Que fait le localier privé de course à pied en raison d’une inflammation chronique de son tendon d’Achille ? Il court à cloche-pied soutenir ses frères de bitume inscrits à la course de l’Escalade. Ses héros du jour s’appellent Julien, Jean et Sullivan. Le premier s’aligne en catégorie populaire. Trois tours dans l’allégresse, sans le moindre rictus de fatigue, malgré une préparation imparfaite. Bravo Julien, l’homme au bonnet d’hiver. « Merci Thierry pour tes encouragements, ils m’ont donné beaucoup de force. » Pas de quoi.
On a gardé des forces sous les pieds et dans la voix, car la concurrence est plus impitoyable le lendemain. Un dimanche d’Escaladélite sous la pluie. Les meilleurs sont au départ et font la course en tête. Sullivan et Jean sont juste derrière. Deux pompiers professionnels dans l’élite coureuse, mes héros à moi.
Go Jean, go Sullivan. Ils déboulent sur la place Neuve et filent vers l’arrivée. Chrono de rêve, je veux le même pour mes soixante ans. Le portable vibre après la douche. C’est Jean qui envoie un message : «Merci pour le soutien. Quelle belle course dans notre ville. C’est toujours un immense plaisir de chauffer les pavés lors de cette épreuve. »
Course magnifique en effet. J’ai réussi la mienne par procuration, je peux retourner marcher avec mes bâtons, en remontant à mon tour la promenade des Bastions. Les pavés sont froids, la circulation alentour a repris ses droits. La place Neuve qui était piétonne ne l’est plus. Plaisir éphémère.
Le contraste est assez décourageant. Ce n’est plus une place, c’est un giratoire digne des années soixante, engorgé de voitures. Elles viennent de partout, s’encolonnent à la marge, forcent le passage en mettant les gaz et en klaxonnant. Ce chaos urbain fait grand bruit. A l’oreille, on a vite oublié que l’on est en train de traverser, à ses risques et périls, l’adresse la plus mélodique de Genève, avec son Grand Théâtre et son Conservatoire de musique. Leurs façades, rénovées à grands frais, donnent sur un espace de mobilité sinistrée, ouvert à tous les dangers.
Le contraste est plus saisissant encore au départ de la rue de la Croix-Rouge. Ici, tout au long du week-end, des milliers de personnes de tous âges se sont échauffés sans entrave. Plaisir de courte durée. L’entonnoir motorisé a repris du service, crachant son trop-plein de véhicules en direction du palais Eynard. A peine sortis de ce goulet infernal, les automobilistes et les deux-roues accélèrent pour rattraper le temps perdu, non sans brûler la politesse aux trams et dépasser par la gauche les bus. La guerre des catégories est proprement hallucinante à cet endroit. Le danger est permanent. Même sur les proches trottoirs, pourtant agrandis, on ne se sent pas en sécurité.
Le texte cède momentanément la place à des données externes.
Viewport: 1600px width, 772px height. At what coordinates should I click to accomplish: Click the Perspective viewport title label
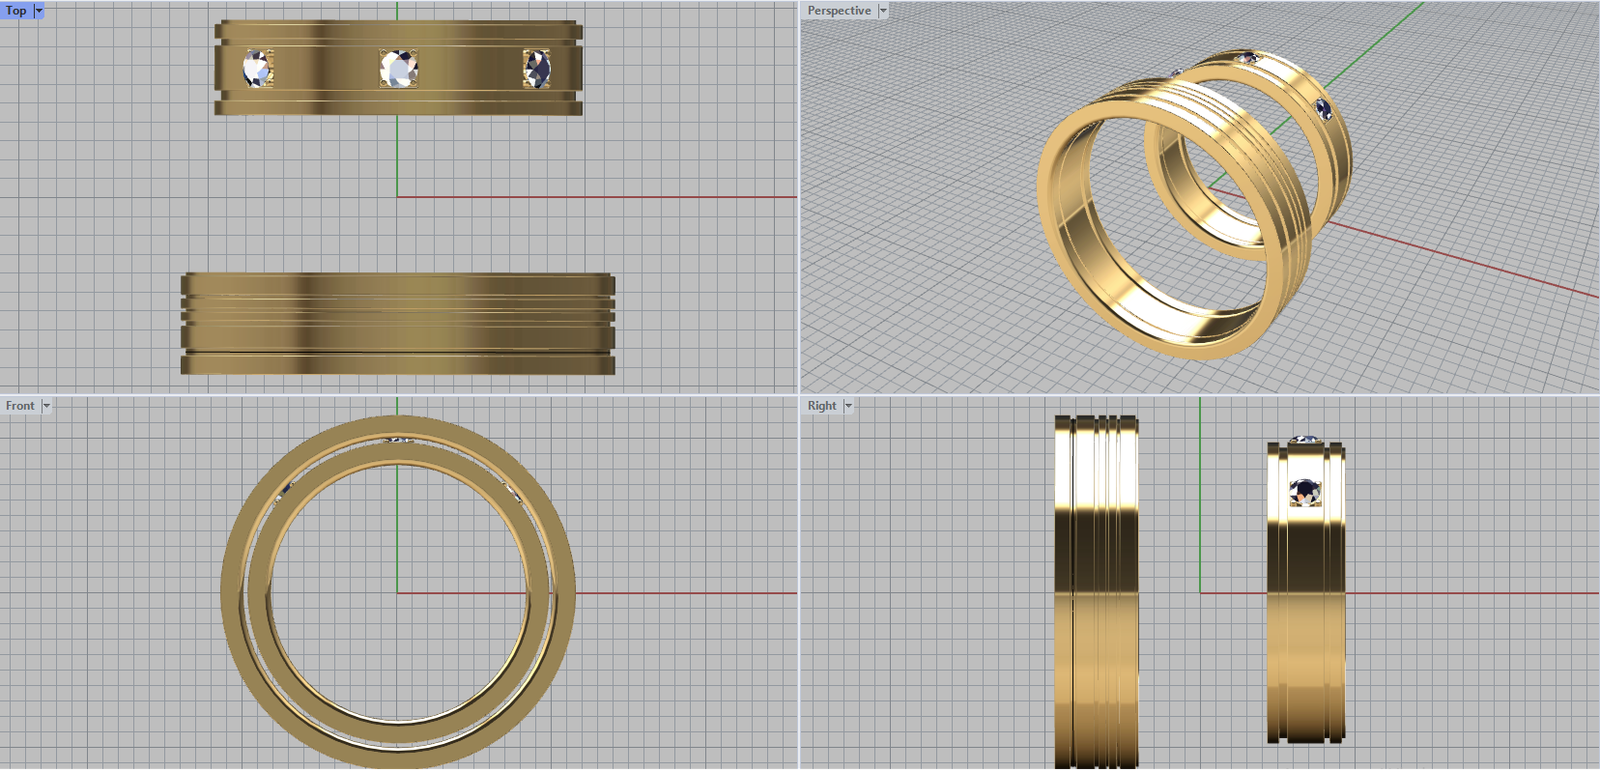(838, 10)
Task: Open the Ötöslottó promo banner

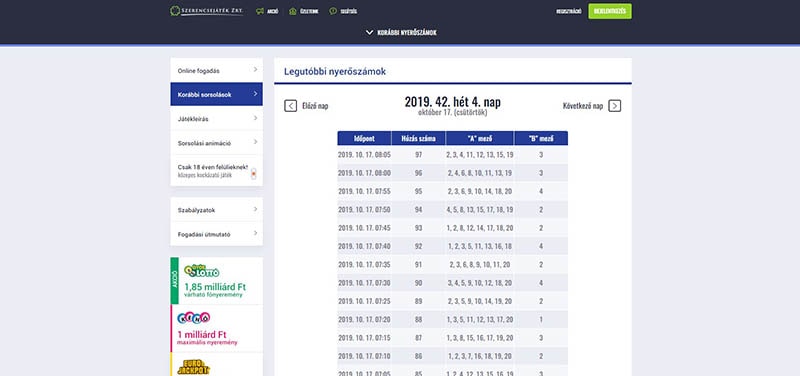Action: (x=216, y=281)
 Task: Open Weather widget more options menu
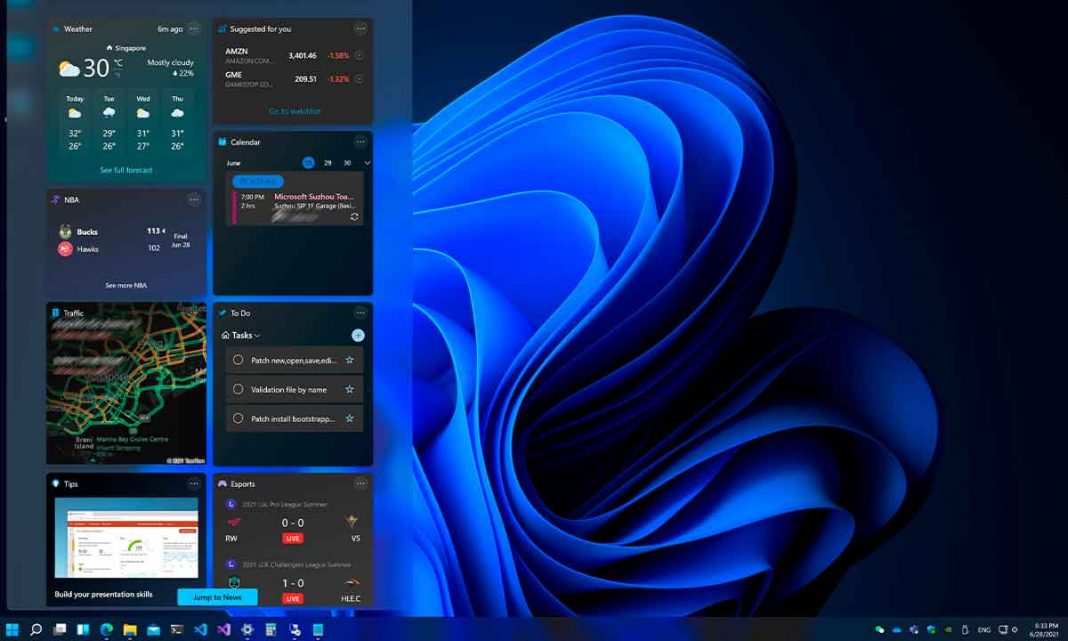194,29
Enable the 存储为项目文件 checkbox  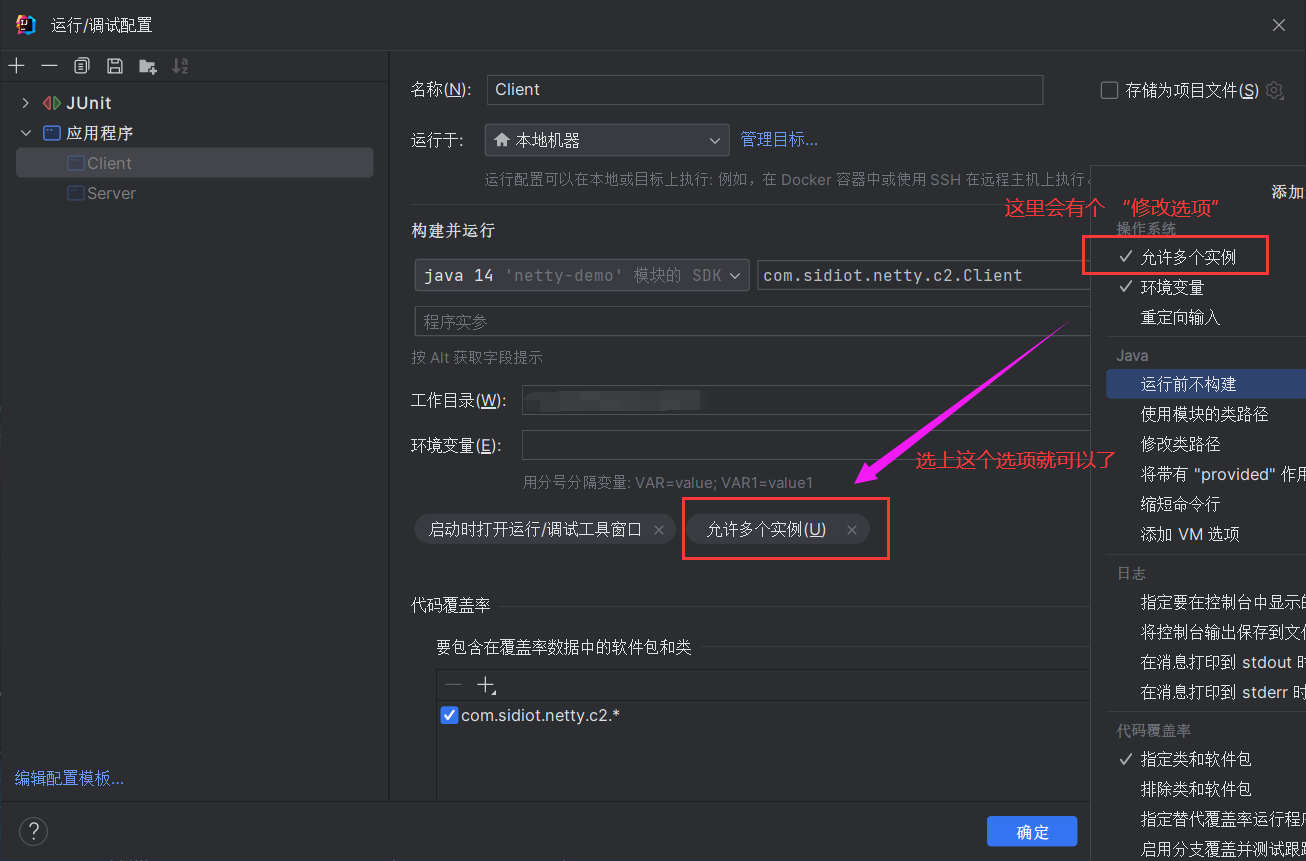tap(1109, 91)
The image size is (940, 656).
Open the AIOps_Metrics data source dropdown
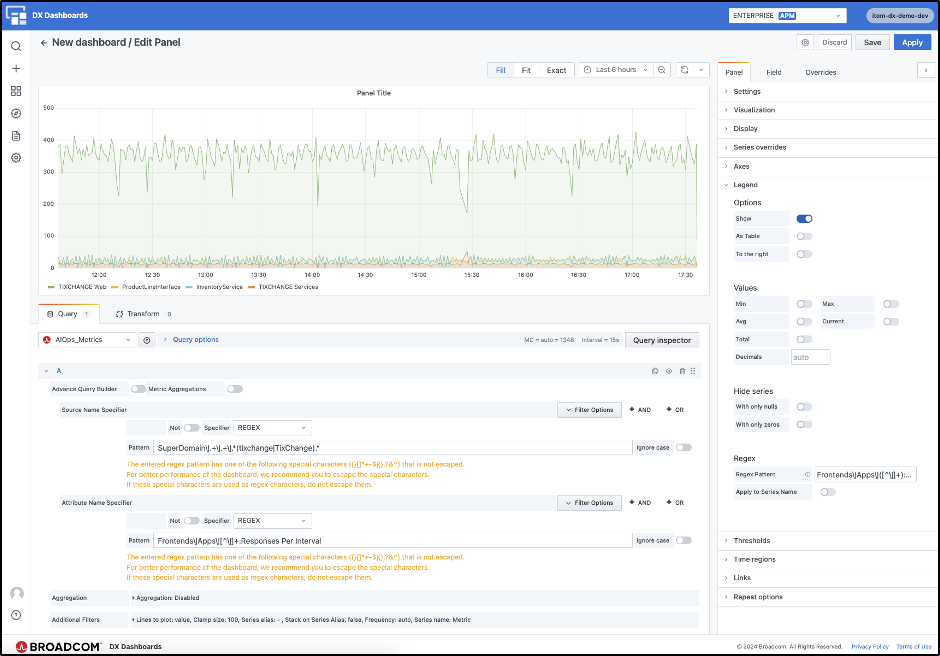(x=86, y=340)
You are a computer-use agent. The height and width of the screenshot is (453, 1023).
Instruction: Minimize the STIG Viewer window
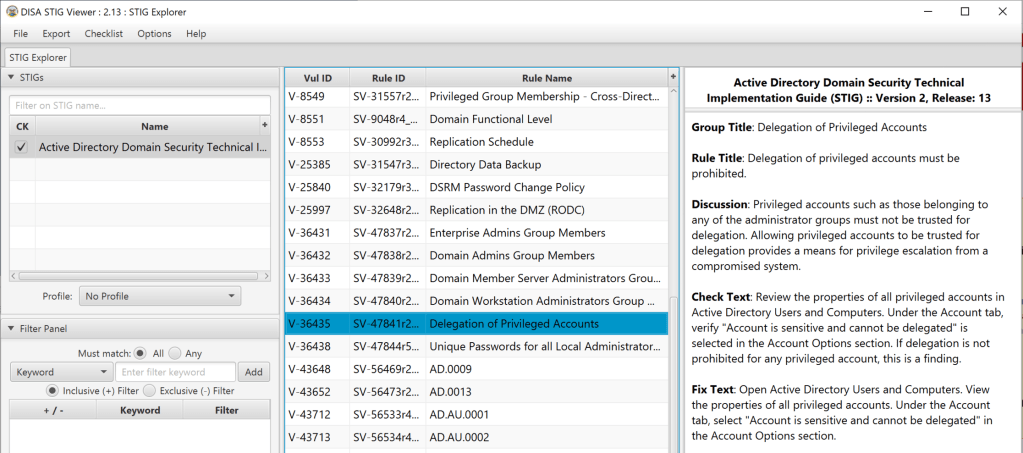918,11
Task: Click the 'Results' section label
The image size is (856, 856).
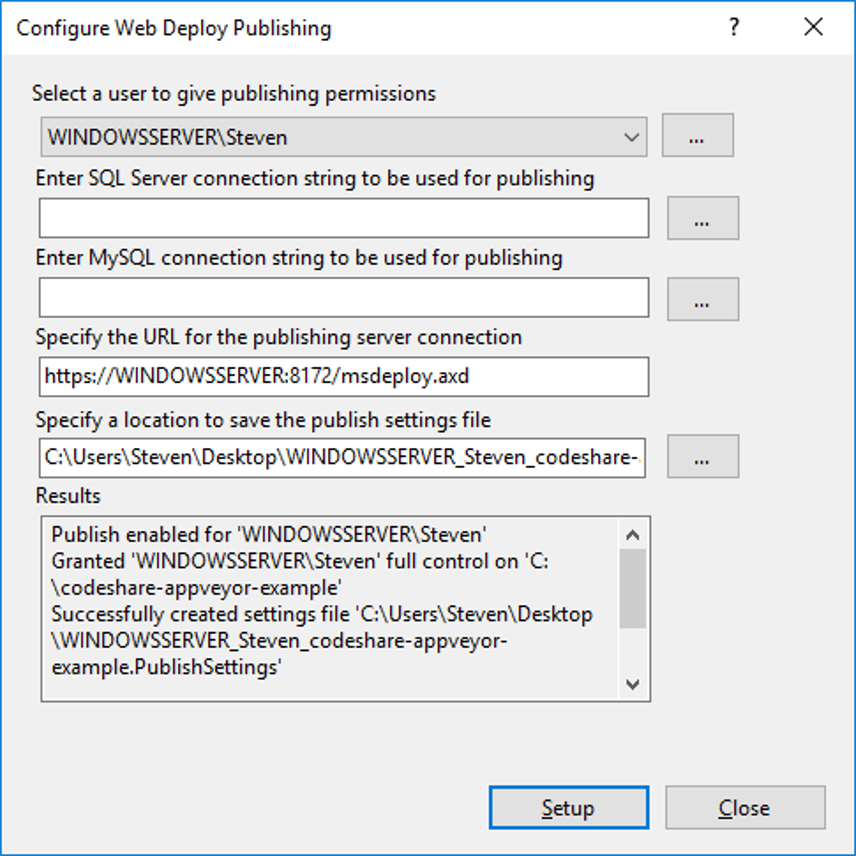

Dommage que l’Escalade, qui se court désormais sur deux jours, ne se court pas toute l’année. Cela réglerait une fois pour toute, dans tout le secteur, le schéma de circulation âprement débattu, et permettrait de répondre enfin à la nouvelle loi sur la mobilité qui prévoit, au centre-ville, la priorité des transports publics et de la mobilité douce. La place Neuve est encore très éloignée de ce podium à trois places.